5 Exercises That Combine Cardio and Strength Training
Cardio and strength workouts are often separate for various reasons. Some people want to focus on improving their cardiovascular endurance while others seek to build muscle and increase strength.
What we might not always realize is there are exercises that boost both strength and cardio condition. And as an aspiring or current pro cheerleader, it's great to know them so that you can reach certain fitness goals in a short amount of time.
Are you interested in learning exercises that combine cardio and strength workouts? Discover the reasons to do them and five examples.
Why Combine Cardio and Strength Training?
Strength training builds your muscle and increases your overall power while cardio exercises improve your stamina and endurance. However, combining these workouts have benefits like:
- Faster and increased fat burn rate to lose weight within a short deadline.
- Build and maintain lean muscle mass.
- Save time in your workouts.
- Muscle recovery from delayed-onset muscle soreness (DOMS).
5 Workouts That Combine Cardio and Strength Training
1. Goblet squat
The goblet squat is an exercise that combines the standard squat with you holding a barbell or a kettlebell close to your chest. The purpose of the weight is to make your upper body heavier while providing balance so you don’t fall backward when you stand up. Goblet squats are great for shaping your glutes, core, and strengthening your leg power for jumps.

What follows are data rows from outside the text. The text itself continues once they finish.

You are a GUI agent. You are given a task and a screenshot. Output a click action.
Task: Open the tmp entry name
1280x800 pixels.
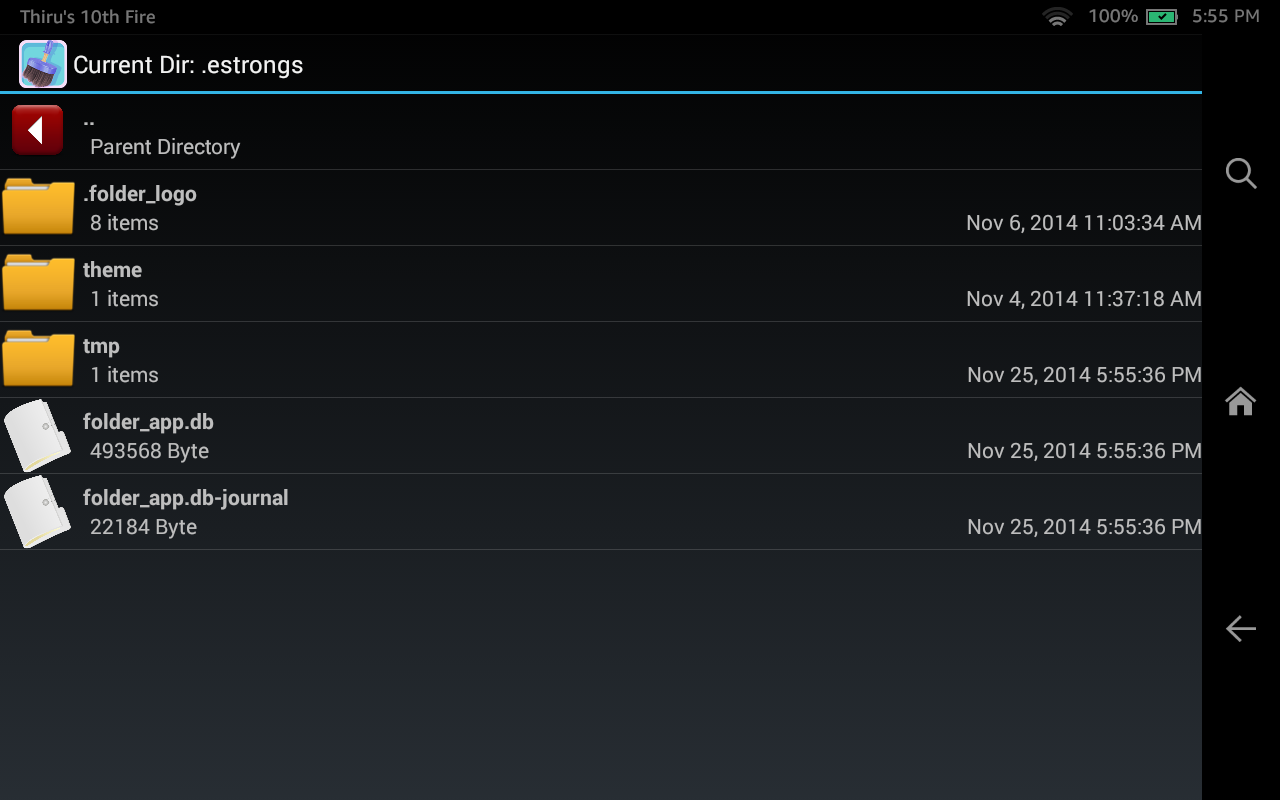(x=101, y=346)
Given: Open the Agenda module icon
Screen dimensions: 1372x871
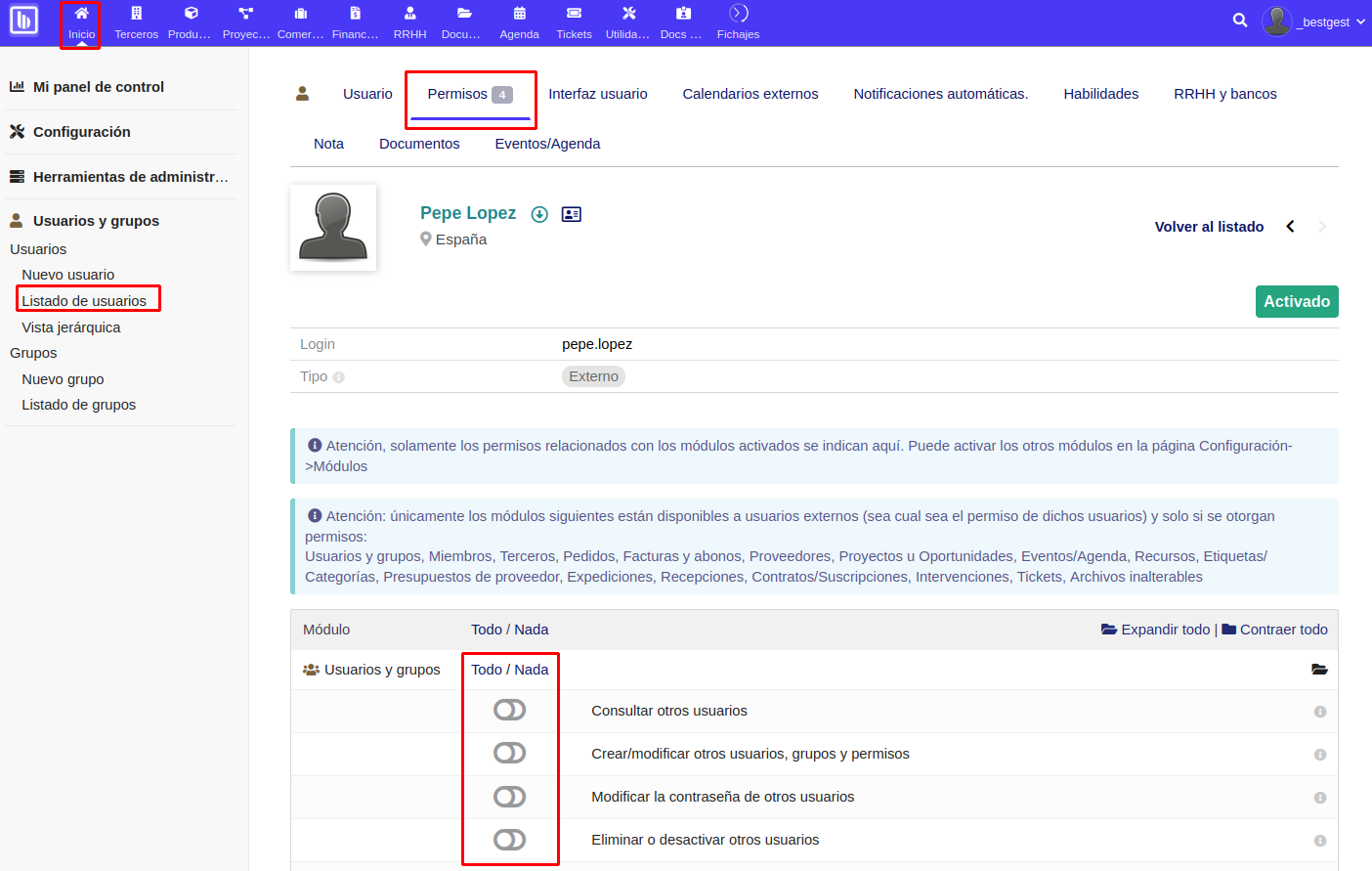Looking at the screenshot, I should coord(519,22).
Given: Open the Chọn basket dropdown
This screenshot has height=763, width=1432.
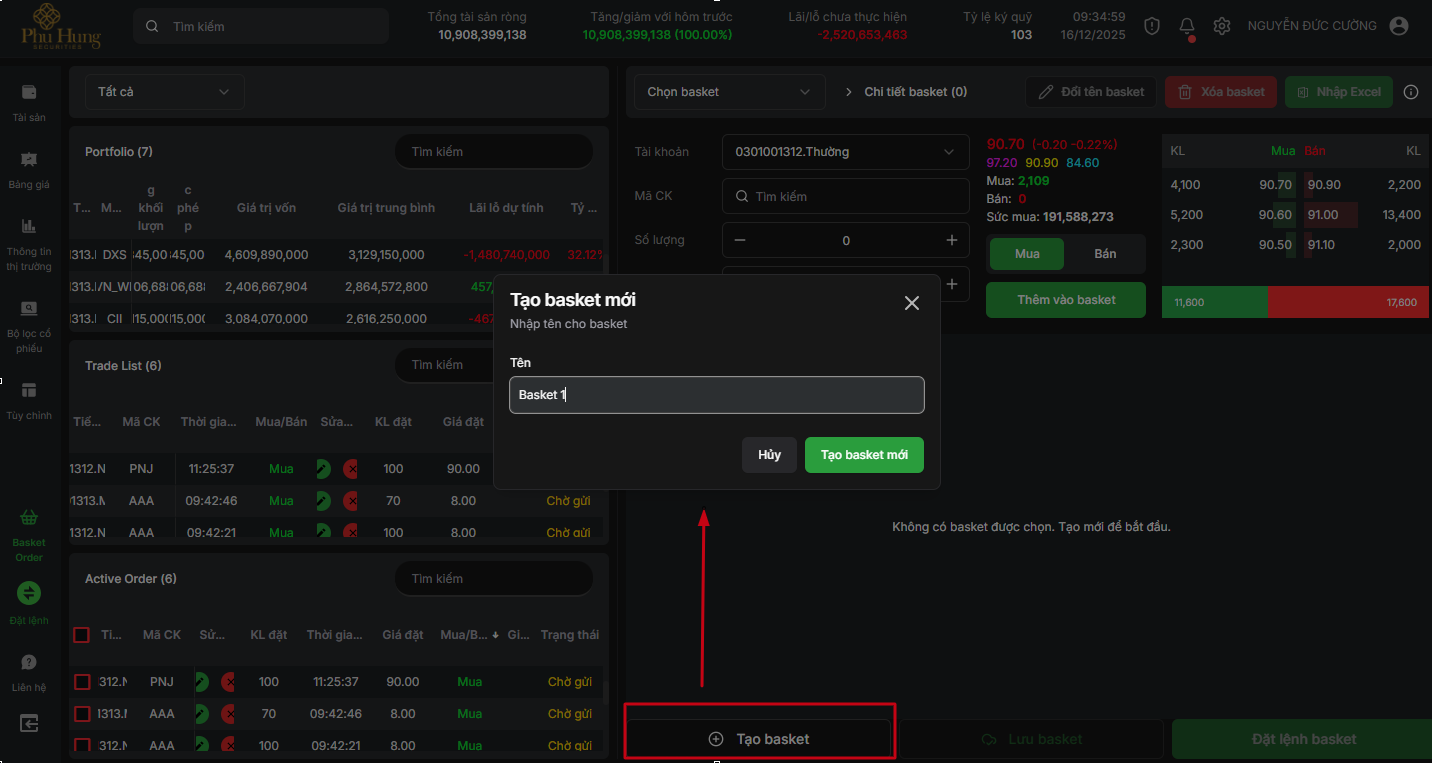Looking at the screenshot, I should pyautogui.click(x=729, y=92).
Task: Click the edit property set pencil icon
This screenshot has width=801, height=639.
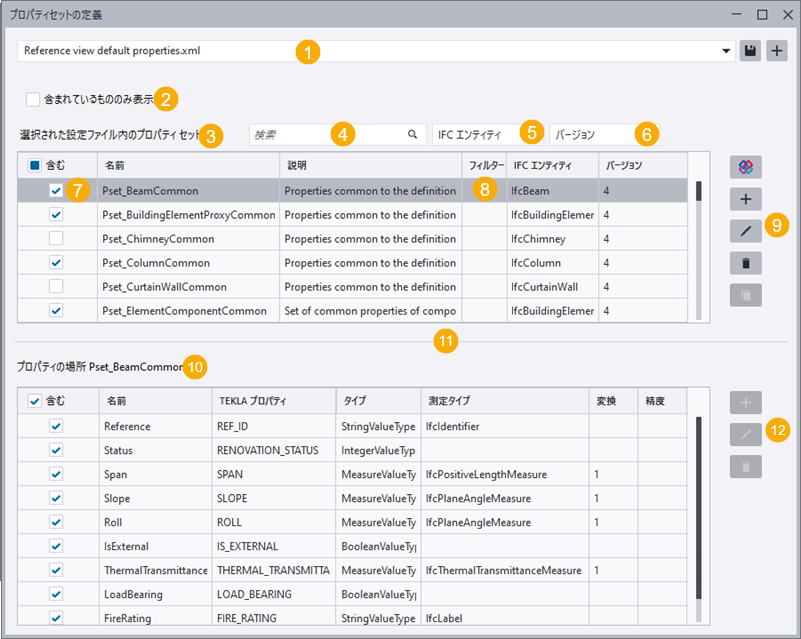Action: click(745, 231)
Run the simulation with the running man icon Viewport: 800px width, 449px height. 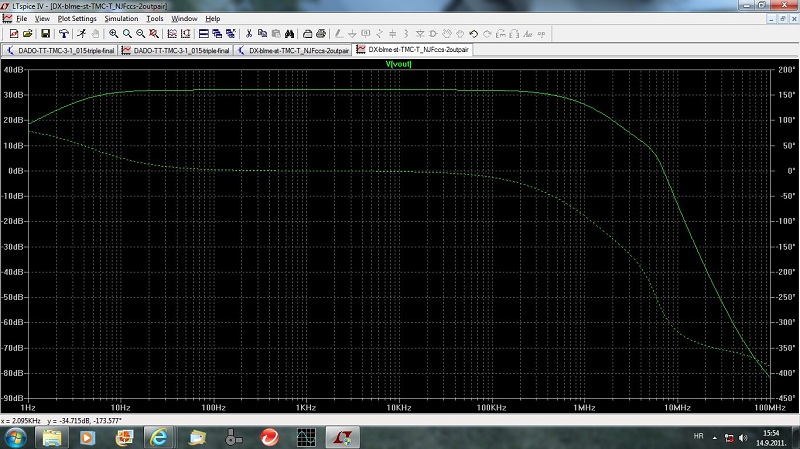pos(81,33)
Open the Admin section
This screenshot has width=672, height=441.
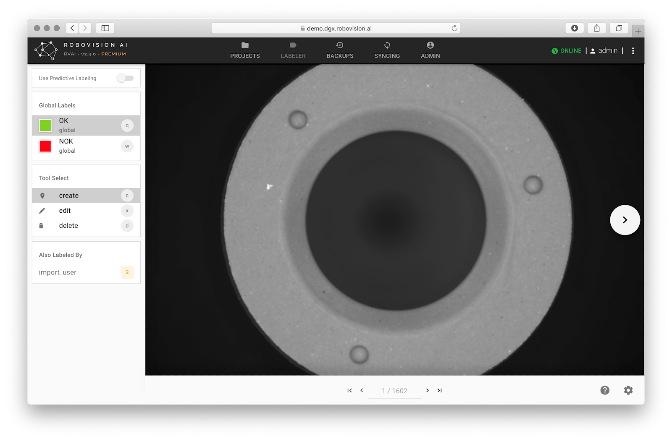click(430, 50)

2. Squats with overhead press
As a second set of your cardio(x)strength training session, do squats with overhead dumbbell presses. Unlike the goblet squat in which you only work your core down to legs muscles, this squat version with overhead presses involves your arm muscles. Just be careful not to hit your head with the dumbbells by keeping your folded and extended arms in a straight line.
3. Lateral raise
This is the most challenging part of your cardio(x)strength workout session. Lateral raises require a lot of effort and control. We suggest that you pick a dumbbell weight that’s not too heavy for all of the workouts in this list so you won’t feel your deltoids and biceps burning after 5 reps of doing lateral raises.
4. Bent over row
For the fourth exercise in this list, we’ll tone down a little with bent-over rows so you can catch your breath without having your heart rate lowered. This is also a workout with reps you can perform quickly. Bent over rows have two variations that target back muscles. It’s best to do this exercise with four sets. Two sets for each variation with 20 reps.
5. Renegade row
Let’s end this list with a light yet still challenging strength and cardio workout. The renegade row targets your core, back, and deltoids for a good upper body fat burn.
The key to combining strength training with a cardio aspect is to perform weightlifting exercises with high intensity and with little to no rest in between sets. You’ll know if you’re in doing cardio(x)strength training right if you manage to get your heart rate up and maintain it for the entire exercise routine which can last 20 to 30 minutes.